§ Stated task
Render the lines below as a Markdown table with the columns Row and Line, leaving out blank lines and pictures. Begin at the line that contains "Given: Click the blue" and stop after the last line of the records.

[Word and element location records]
* * * * *

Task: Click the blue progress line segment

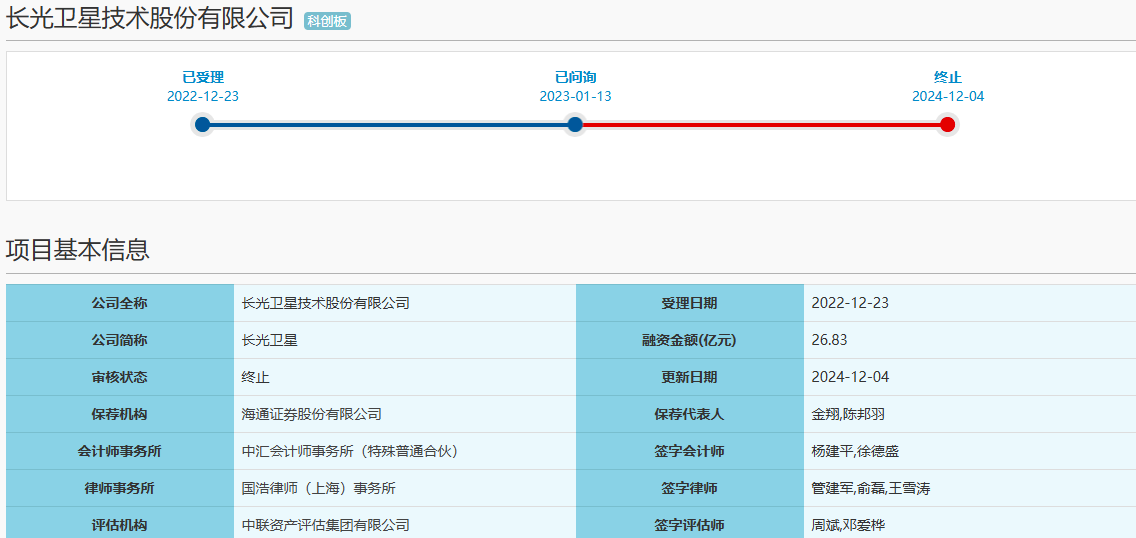Action: click(x=388, y=125)
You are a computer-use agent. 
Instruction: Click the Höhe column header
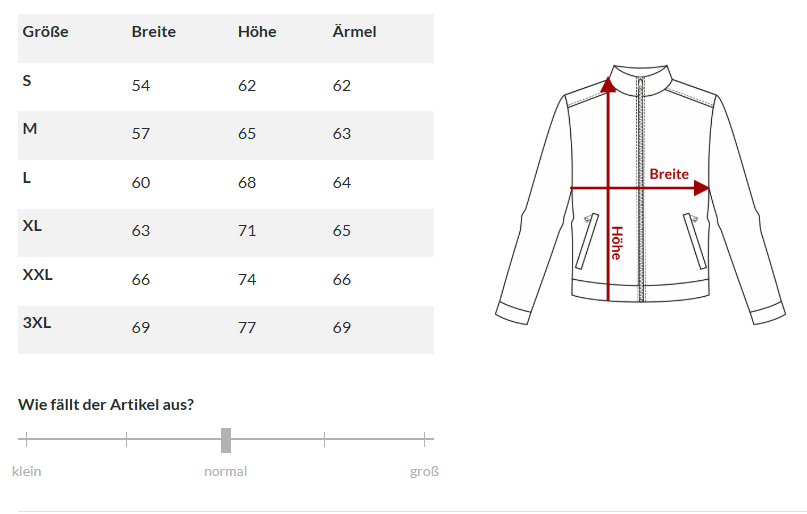[257, 32]
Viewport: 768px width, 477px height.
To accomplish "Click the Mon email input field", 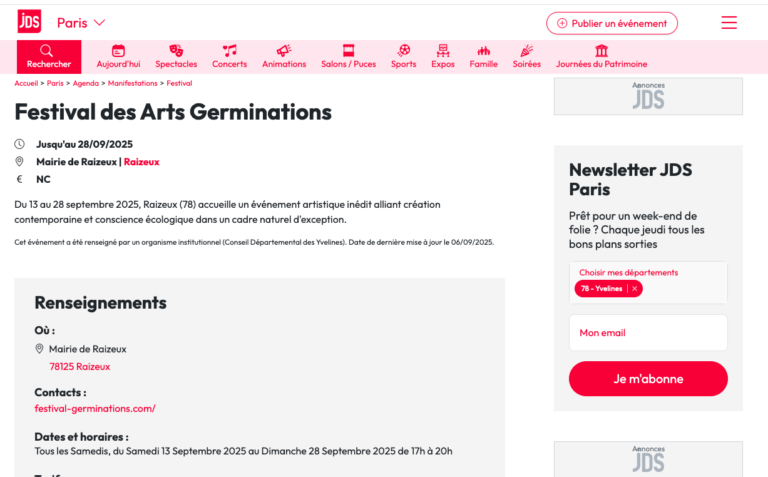I will tap(648, 333).
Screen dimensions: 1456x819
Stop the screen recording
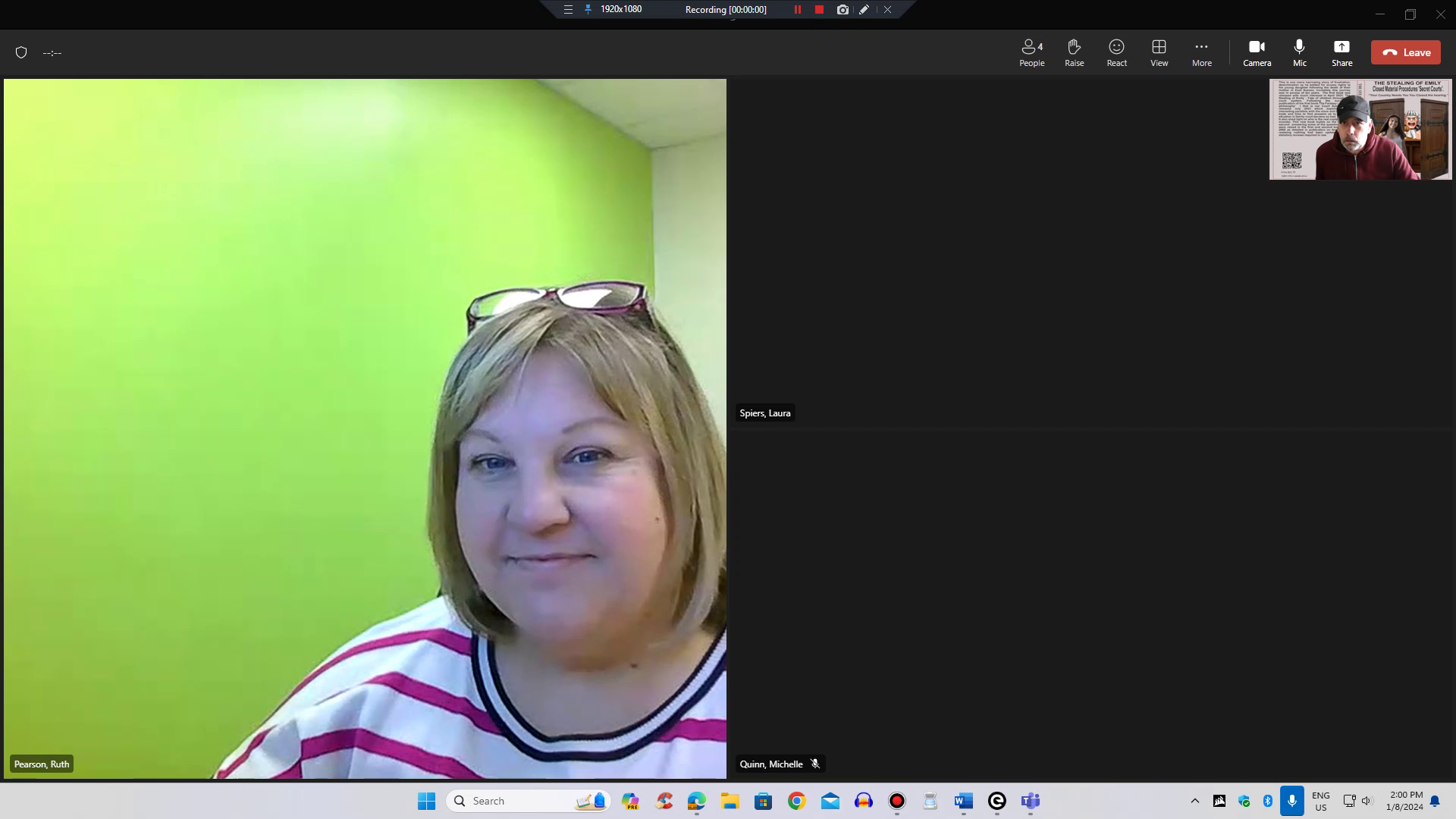819,10
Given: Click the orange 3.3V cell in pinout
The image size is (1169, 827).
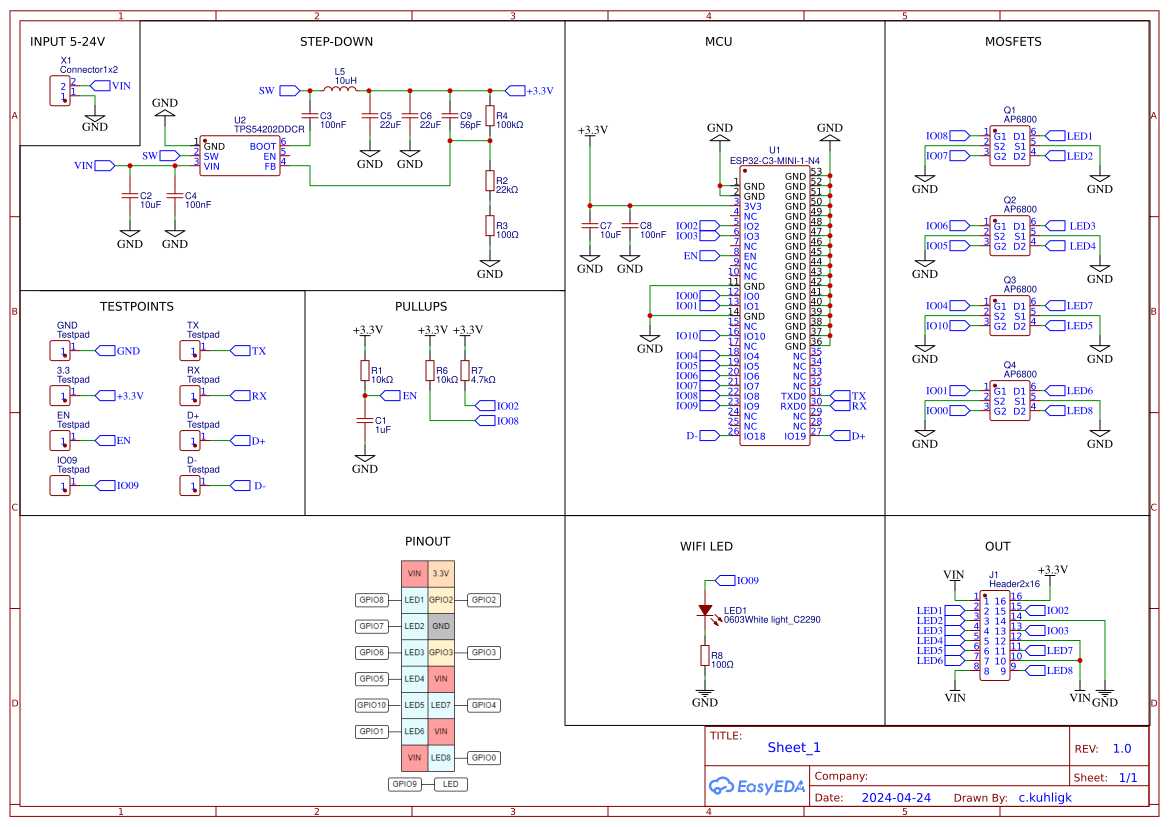Looking at the screenshot, I should pyautogui.click(x=440, y=573).
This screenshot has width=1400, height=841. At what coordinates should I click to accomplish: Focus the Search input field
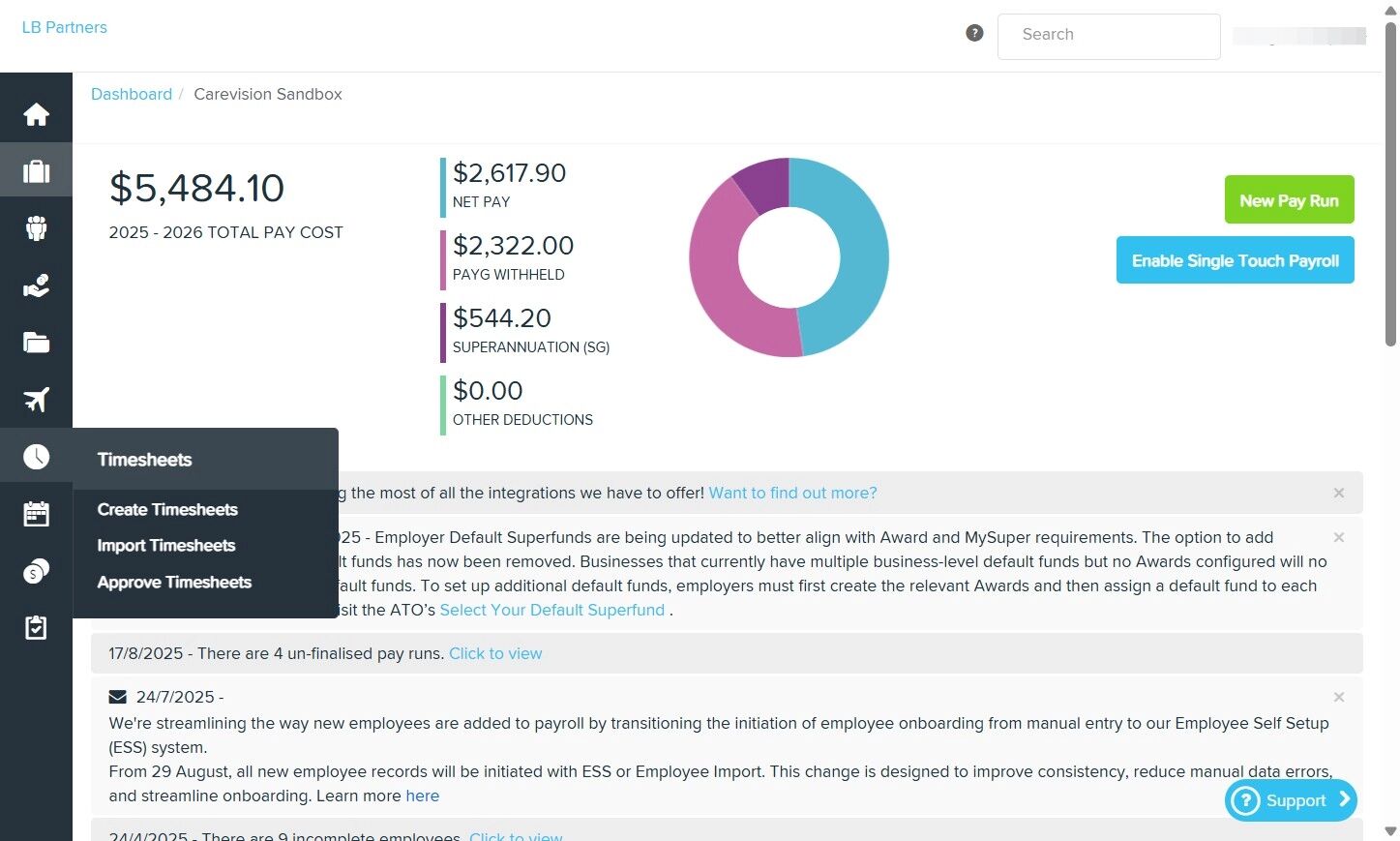click(x=1109, y=35)
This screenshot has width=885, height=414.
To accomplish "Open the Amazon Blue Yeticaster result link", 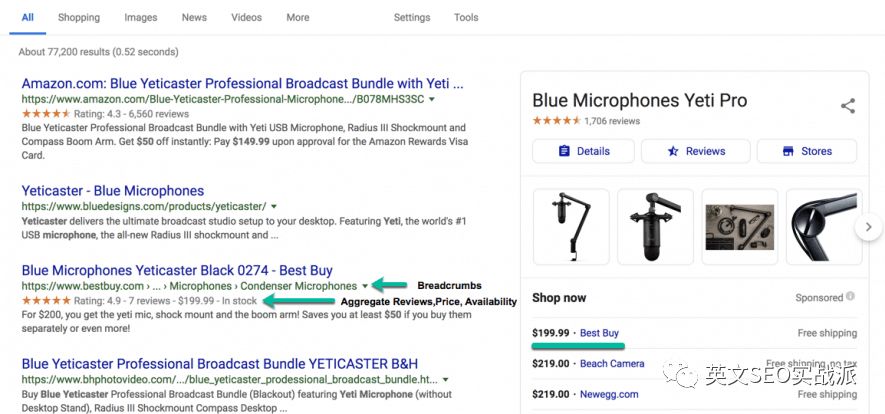I will (x=242, y=84).
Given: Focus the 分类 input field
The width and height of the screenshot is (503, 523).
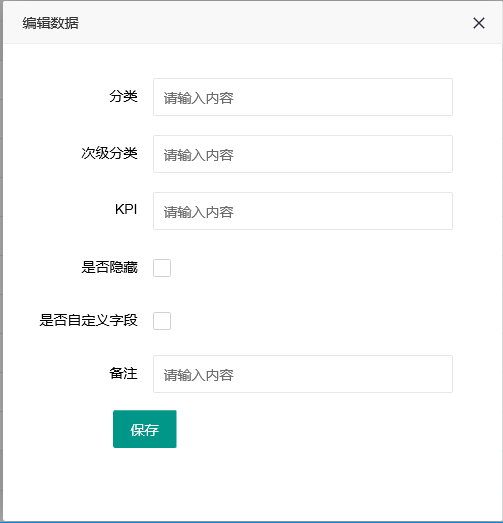Looking at the screenshot, I should [x=303, y=97].
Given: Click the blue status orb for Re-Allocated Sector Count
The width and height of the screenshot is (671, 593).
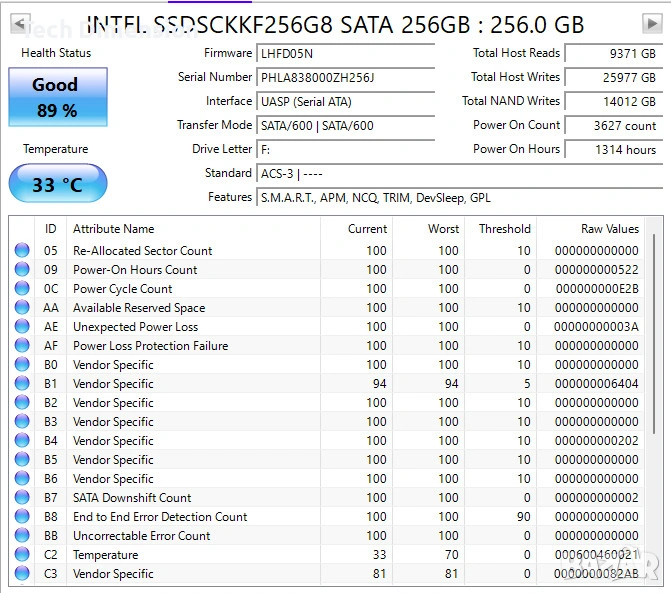Looking at the screenshot, I should click(22, 251).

* * * * *

§ Final result
| Row | Line |
|---|---|
| 1 | Given: Click the blue status orb for Re-Allocated Sector Count |
| 2 | The width and height of the screenshot is (671, 593). |
| 3 | Looking at the screenshot, I should click(22, 251). |